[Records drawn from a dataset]
---+---

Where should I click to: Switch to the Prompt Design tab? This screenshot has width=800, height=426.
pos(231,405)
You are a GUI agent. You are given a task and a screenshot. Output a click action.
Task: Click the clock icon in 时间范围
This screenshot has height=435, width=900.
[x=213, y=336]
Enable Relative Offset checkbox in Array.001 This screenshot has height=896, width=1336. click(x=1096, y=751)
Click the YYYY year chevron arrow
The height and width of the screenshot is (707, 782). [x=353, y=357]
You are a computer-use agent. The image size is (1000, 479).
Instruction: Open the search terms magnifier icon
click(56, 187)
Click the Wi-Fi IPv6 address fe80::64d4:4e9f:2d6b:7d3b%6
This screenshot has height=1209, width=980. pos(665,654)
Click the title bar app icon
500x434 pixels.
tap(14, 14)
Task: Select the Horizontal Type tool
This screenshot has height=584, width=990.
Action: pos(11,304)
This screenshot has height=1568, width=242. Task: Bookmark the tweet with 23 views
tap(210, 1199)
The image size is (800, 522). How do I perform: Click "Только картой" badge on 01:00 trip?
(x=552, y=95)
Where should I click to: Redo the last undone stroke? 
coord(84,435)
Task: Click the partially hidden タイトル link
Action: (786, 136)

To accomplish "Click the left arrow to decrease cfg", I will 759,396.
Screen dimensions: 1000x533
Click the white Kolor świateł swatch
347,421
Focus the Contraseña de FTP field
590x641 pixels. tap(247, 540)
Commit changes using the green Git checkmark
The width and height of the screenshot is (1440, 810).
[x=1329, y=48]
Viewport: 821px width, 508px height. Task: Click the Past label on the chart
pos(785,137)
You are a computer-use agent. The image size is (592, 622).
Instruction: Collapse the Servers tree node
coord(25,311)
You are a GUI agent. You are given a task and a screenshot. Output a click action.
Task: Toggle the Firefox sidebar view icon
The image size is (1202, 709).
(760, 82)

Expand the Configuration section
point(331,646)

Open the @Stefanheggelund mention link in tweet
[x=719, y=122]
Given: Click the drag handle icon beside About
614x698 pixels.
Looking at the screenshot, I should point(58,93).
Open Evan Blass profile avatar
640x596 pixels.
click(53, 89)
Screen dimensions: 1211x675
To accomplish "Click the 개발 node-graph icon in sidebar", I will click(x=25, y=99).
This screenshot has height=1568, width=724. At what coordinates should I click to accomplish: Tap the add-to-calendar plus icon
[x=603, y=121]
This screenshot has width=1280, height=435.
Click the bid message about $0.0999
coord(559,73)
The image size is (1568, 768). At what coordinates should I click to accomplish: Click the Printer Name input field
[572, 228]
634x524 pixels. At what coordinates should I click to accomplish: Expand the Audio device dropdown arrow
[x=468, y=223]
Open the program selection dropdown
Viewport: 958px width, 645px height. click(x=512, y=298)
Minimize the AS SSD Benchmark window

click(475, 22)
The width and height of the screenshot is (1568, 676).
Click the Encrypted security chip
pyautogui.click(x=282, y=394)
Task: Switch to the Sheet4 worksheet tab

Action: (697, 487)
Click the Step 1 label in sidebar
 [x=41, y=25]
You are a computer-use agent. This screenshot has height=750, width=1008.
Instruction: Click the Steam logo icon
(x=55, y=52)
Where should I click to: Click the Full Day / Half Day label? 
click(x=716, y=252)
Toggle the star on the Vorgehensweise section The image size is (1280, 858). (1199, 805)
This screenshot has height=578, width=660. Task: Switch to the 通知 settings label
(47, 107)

---+---

Your instructions ▸ Could you write out all the entries word for word?

Task output ▸
Where should I click to: Switch to the Prompt Design tab? This screenshot has width=800, height=426.
pos(231,405)
You are a GUI agent. You are given a task and a screenshot. Output a click action.
Task: Click the clock icon in 时间范围
This screenshot has height=435, width=900.
[x=213, y=336]
Enable Relative Offset checkbox in Array.001 This screenshot has height=896, width=1336. click(x=1096, y=751)
Click the YYYY year chevron arrow
The height and width of the screenshot is (707, 782). [x=353, y=357]
You are a computer-use agent. The image size is (1000, 479).
Instruction: Open the search terms magnifier icon
click(56, 187)
Click the Wi-Fi IPv6 address fe80::64d4:4e9f:2d6b:7d3b%6
This screenshot has height=1209, width=980. pos(665,654)
Click the title bar app icon
500x434 pixels.
tap(14, 14)
Task: Select the Horizontal Type tool
This screenshot has height=584, width=990.
Action: pos(11,304)
This screenshot has height=1568, width=242. Task: Bookmark the tweet with 23 views
tap(210, 1199)
The image size is (800, 522). How do I perform: Click "Только картой" badge on 01:00 trip?
(x=552, y=95)
Where should I click to: Redo the last undone stroke? 
coord(84,435)
Task: Click the partially hidden タイトル link
Action: (786, 136)

To accomplish "Click the left arrow to decrease cfg", I will 759,396.
Screen dimensions: 1000x533
Click the white Kolor świateł swatch
347,421
Focus the Contraseña de FTP field
590x641 pixels. tap(247, 540)
Commit changes using the green Git checkmark
The width and height of the screenshot is (1440, 810).
[x=1329, y=48]
Viewport: 821px width, 508px height. Task: Click the Past label on the chart
pos(785,137)
You are a computer-use agent. The image size is (592, 622).
Instruction: Collapse the Servers tree node
coord(25,311)
You are a GUI agent. You are given a task and a screenshot. Output a click action.
Task: Toggle the Firefox sidebar view icon
The image size is (1202, 709).
(760, 82)

Expand the Configuration section
point(331,646)

Open the @Stefanheggelund mention link in tweet
[x=719, y=122]
Given: Click the drag handle icon beside About
614x698 pixels.
Looking at the screenshot, I should point(58,93).
Open Evan Blass profile avatar
640x596 pixels.
click(53, 89)
Screen dimensions: 1211x675
To accomplish "Click the 개발 node-graph icon in sidebar", I will click(x=25, y=99).
This screenshot has height=1568, width=724. At what coordinates should I click to accomplish: Tap the add-to-calendar plus icon
[x=603, y=121]
This screenshot has width=1280, height=435.
Click the bid message about $0.0999
coord(559,73)
The image size is (1568, 768). At what coordinates should I click to accomplish: Click the Printer Name input field
[572, 228]
634x524 pixels. At what coordinates should I click to accomplish: Expand the Audio device dropdown arrow
[x=468, y=223]
Open the program selection dropdown
Viewport: 958px width, 645px height. click(x=512, y=298)
Minimize the AS SSD Benchmark window

click(475, 22)
The width and height of the screenshot is (1568, 676).
Click the Encrypted security chip
pyautogui.click(x=282, y=394)
Task: Switch to the Sheet4 worksheet tab

Action: (697, 487)
Click the Step 1 label in sidebar
 [x=41, y=25]
You are a computer-use agent. This screenshot has height=750, width=1008.
Instruction: Click the Steam logo icon
(x=55, y=52)
Where should I click to: Click the Full Day / Half Day label? 
click(x=716, y=252)
Toggle the star on the Vorgehensweise section The image size is (1280, 858). (1199, 805)
This screenshot has height=578, width=660. Task: Switch to the 通知 settings label
(47, 107)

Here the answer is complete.